**AIM OF THE EXERCISE:**
Reproduce the records from the line containing "This screenshot has width=900, height=676." down to the line containing "Open the 50%", swapping "dropdown" for "menu" and leaving everything else unchanged.

***

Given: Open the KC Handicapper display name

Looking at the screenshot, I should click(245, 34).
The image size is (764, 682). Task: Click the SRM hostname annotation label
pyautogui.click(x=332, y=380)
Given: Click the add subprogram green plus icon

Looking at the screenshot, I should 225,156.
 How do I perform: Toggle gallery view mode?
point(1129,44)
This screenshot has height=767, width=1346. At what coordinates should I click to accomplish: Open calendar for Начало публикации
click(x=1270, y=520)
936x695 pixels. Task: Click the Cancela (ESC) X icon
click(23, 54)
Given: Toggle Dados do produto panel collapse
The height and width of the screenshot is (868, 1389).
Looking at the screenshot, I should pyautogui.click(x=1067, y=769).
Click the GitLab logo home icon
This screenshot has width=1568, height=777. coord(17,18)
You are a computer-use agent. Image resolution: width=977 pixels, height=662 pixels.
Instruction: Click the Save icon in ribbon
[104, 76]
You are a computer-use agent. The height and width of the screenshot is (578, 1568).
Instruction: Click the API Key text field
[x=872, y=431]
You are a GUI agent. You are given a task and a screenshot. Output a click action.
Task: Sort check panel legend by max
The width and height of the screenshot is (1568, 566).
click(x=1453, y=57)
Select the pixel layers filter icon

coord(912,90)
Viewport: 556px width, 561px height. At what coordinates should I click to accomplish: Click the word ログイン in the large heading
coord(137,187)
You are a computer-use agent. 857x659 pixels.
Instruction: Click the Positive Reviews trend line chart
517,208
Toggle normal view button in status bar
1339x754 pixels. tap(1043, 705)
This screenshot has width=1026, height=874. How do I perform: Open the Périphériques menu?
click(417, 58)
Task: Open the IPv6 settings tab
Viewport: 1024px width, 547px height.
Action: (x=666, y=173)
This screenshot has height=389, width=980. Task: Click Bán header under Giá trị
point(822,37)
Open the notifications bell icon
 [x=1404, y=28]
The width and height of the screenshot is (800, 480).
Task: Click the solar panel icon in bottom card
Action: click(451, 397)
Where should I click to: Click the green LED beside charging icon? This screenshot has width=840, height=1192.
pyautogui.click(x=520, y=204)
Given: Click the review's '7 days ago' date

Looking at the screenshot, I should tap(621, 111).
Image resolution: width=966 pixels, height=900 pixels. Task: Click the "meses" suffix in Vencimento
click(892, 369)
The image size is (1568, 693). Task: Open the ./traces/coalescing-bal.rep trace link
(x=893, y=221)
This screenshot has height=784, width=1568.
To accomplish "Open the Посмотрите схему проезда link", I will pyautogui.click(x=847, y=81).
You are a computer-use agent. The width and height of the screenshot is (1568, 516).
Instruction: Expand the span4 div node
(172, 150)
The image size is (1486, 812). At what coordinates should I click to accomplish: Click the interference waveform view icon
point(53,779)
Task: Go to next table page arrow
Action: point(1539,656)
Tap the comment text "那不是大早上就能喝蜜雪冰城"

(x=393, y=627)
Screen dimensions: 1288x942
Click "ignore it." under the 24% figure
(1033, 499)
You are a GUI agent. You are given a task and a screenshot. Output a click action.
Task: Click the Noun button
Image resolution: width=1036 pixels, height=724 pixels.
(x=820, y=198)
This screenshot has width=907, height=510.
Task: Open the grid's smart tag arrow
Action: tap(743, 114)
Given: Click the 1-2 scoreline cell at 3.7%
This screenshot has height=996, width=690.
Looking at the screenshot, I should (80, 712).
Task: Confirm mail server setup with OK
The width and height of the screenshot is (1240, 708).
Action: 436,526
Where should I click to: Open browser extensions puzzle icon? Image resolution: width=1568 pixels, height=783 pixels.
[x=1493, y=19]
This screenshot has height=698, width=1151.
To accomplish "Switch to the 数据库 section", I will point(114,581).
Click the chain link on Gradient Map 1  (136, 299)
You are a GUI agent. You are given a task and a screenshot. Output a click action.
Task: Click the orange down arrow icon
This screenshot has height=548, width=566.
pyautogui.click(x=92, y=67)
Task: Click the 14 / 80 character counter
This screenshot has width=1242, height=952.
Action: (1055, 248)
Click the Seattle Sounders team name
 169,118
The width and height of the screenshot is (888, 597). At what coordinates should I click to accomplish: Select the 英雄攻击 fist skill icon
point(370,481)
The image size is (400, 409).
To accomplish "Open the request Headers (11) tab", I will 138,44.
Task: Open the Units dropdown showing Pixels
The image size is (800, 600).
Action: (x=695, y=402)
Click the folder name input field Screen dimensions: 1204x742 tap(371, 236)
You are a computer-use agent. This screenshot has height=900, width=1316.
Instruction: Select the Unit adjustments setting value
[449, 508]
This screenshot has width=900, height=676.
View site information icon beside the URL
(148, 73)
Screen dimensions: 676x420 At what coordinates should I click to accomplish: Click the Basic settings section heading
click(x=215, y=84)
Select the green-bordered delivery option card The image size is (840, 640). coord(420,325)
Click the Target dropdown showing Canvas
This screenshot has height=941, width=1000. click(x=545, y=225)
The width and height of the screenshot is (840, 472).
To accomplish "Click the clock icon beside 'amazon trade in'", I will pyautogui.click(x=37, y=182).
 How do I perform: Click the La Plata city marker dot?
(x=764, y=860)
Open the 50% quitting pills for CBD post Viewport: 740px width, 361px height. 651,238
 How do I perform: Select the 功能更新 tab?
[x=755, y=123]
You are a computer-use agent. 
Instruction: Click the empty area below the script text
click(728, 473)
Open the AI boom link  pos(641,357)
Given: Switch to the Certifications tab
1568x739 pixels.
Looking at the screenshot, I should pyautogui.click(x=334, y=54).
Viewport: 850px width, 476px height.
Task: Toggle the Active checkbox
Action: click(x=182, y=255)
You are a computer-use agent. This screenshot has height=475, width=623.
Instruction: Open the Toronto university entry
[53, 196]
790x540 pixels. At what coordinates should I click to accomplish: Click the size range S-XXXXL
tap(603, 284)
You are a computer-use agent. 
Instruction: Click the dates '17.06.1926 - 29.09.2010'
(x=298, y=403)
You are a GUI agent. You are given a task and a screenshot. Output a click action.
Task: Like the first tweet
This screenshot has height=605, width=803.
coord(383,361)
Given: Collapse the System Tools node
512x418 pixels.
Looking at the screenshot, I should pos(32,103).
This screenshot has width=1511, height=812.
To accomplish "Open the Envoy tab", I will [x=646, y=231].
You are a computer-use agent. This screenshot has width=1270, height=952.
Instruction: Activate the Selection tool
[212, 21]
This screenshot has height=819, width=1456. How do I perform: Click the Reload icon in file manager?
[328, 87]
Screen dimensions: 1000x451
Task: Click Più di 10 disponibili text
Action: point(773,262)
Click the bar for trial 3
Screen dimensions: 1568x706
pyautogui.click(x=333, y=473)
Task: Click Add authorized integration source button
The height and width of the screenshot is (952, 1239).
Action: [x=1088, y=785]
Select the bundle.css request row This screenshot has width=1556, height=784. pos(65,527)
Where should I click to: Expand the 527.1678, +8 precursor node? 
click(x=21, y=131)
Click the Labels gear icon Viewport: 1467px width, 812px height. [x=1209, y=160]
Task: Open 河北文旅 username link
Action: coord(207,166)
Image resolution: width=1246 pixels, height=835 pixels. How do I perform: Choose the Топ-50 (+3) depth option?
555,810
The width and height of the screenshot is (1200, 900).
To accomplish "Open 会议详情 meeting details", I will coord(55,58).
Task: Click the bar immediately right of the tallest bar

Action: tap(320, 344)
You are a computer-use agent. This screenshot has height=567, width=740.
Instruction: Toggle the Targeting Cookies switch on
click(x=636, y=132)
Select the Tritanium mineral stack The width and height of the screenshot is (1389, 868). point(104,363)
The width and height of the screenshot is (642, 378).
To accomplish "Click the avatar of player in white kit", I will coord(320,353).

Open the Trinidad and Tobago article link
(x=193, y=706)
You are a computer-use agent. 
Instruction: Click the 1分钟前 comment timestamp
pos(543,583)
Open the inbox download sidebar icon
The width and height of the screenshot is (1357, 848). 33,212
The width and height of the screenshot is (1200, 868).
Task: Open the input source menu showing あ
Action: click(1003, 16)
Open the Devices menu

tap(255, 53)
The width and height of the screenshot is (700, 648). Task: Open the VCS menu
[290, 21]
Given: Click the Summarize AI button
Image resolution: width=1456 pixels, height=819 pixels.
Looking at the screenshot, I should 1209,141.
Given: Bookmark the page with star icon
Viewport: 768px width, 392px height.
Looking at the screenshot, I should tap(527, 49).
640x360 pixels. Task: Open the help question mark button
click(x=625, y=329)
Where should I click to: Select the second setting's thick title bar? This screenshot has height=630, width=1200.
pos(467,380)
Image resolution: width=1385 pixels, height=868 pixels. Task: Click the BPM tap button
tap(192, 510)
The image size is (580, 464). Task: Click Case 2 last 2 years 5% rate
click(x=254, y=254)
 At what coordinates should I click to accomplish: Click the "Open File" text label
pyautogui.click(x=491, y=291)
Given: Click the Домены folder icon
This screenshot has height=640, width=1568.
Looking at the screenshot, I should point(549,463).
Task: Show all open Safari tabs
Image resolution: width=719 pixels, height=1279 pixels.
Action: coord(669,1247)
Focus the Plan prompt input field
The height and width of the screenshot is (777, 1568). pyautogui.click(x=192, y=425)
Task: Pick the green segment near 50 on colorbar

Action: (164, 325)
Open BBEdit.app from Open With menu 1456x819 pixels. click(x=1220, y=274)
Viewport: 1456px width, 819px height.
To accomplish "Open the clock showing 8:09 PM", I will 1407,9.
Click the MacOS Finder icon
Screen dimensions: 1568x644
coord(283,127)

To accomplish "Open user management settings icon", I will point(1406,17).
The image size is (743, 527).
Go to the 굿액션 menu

***

**SOLUTION:**
This screenshot has width=900, height=676.
View site information icon beside the URL
(148, 73)
Screen dimensions: 676x420 At what coordinates should I click to accomplish: Click the Basic settings section heading
click(x=215, y=84)
Select the green-bordered delivery option card The image size is (840, 640). coord(420,325)
Click the Target menu showing Canvas
This screenshot has height=941, width=1000. click(x=545, y=225)
The width and height of the screenshot is (840, 472).
To accomplish "Click the clock icon beside 'amazon trade in'", I will pyautogui.click(x=37, y=182).
 How do I perform: Click the La Plata city marker dot?
(x=764, y=860)
Open the 50% quitting pills for CBD post Viewport: 740px width, 361px height. 651,238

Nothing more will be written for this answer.